Plotting of data is pandas is handled by an external Python module called matplotlib. Like pandas it is a large library and has a venerable history (first released in 2003) and so we couldn't hope to cover all its functionality in this course. To see the wide range of possibilities you have with matplotlib see its example gallery.
Here we will cover the basic uses of it and how it integrates with pandas. While working through these examples you will likely find it very useful to refer to the matplotlib documentation.
First we import pandas and numpy in the same way as we did previously.
import numpy as np
import pandas as pd
from pandas import Series, DataFrame
Some matplotlib functionality is provided directly through pandas (such as the plot()
method as we will see) but for much of it you need to import the matplotlib interface itself.
The most common interface to matplotlib is its pyplot
module which provides a way to affect the current state of matplotlib directly. By convention this is imported as plt
.
We also set the figure format to be SVG so that the plots look a little nicer in our Jupyter notebook.
import matplotlib.pyplot as plt
%config InlineBackend.figure_format = 'svg'
Once we have imported matplotlib we can start calling its functions. Any functions called on the plt
object will affect all of matplotlib from that point on in the script.
We first need to import some data to plot. Let's start with the data from the pandas section (available from cetml1659on.dat) and import it into a DataFrame
:
df = pd.read_csv(
'cetml1659on.dat', # file name
skiprows=6, # skip header
sep='\s+', # whitespace separated
na_values=['-99.9', '-99.99'], # NaNs
)
df.head()
Pandas integrates matplotlib directly into itself so any dataframe can be plotted easily simply by calling the plot()
method on one of the columns. This creates a plot object which you can then edit and alter, for example by setting the axis labels using the plt.ylabel()
function before displaying it with plt.show()
.
Matplotlib operates on a single global state and calling any function on plt
will alter that state. Calling df.plot()
sets the currently operating plot. plt.ylabel()
then alters that state and plt.show()
displays it.
df['JAN'].plot()
plt.ylabel(r'Temperature ($^\circ$C)')
plt.show()
plot()
calls with different months (January and July for example) before calling show()
.
While it's useful to be able to quickly plot any data we have in front of us, matplotlib's power comes from its configurability. Let's experiment with a dataset and see how much we can change the plot.
We'll start with a simple DataFrame
contianing two columns, one with the values of a cosine, the other with the values of a sine.
X = np.linspace(-np.pi, np.pi, 256, endpoint=True)
data = {'cos': np.cos(X), 'sin': np.sin(X)}
trig = DataFrame(index=X, data=data)
trig.plot()
plt.show()
You can see that it has plotted the sine and cosine curves between $\pi$ and $-\pi$. Now, let's go through and see how we can affect the display of this plot.

→ **Target pointing data**:

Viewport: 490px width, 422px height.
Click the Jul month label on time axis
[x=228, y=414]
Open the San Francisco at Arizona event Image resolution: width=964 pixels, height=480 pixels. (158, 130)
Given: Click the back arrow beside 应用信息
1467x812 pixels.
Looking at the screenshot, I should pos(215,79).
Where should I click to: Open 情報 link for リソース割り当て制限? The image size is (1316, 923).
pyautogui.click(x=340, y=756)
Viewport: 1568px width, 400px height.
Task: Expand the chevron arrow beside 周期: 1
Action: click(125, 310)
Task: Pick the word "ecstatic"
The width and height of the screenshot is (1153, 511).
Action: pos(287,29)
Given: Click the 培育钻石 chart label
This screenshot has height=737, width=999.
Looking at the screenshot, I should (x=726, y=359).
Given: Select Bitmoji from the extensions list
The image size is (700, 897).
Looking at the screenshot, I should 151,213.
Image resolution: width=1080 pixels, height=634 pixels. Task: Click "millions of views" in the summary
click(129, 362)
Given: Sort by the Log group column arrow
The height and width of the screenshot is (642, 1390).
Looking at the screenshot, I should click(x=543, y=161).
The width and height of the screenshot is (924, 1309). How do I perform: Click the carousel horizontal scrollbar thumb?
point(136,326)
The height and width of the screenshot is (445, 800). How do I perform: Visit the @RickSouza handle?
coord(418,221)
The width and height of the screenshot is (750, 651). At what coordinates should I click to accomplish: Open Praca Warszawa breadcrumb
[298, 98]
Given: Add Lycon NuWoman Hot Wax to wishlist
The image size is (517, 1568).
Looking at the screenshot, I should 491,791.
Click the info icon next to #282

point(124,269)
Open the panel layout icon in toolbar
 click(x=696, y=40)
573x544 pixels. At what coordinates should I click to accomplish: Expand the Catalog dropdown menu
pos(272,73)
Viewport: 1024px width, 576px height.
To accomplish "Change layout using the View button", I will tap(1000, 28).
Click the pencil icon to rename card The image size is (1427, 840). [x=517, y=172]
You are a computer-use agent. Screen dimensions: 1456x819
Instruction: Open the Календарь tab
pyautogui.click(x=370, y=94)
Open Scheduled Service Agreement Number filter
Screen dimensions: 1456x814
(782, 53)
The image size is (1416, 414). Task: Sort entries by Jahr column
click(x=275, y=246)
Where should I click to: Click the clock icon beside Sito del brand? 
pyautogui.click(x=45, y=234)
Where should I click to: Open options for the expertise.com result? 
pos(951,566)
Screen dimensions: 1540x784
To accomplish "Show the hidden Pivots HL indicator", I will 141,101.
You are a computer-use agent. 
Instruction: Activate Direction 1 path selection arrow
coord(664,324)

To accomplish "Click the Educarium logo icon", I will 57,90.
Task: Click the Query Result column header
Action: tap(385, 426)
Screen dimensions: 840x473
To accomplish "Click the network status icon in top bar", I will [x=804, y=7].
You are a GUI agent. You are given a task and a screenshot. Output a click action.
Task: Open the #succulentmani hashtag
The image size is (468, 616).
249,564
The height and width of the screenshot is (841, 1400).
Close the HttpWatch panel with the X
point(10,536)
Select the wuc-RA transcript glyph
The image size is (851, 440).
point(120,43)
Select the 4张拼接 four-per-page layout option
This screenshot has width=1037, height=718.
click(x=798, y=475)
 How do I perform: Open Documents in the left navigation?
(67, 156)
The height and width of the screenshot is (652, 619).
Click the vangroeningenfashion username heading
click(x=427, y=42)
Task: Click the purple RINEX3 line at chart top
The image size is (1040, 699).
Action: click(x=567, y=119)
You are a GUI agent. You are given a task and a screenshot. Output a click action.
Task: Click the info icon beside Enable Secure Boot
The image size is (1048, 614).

→ **WRITTEN TASK**:
In the matplotlib plotting tutorial, what year was matplotlib first released?

→ **OUTPUT**:
2003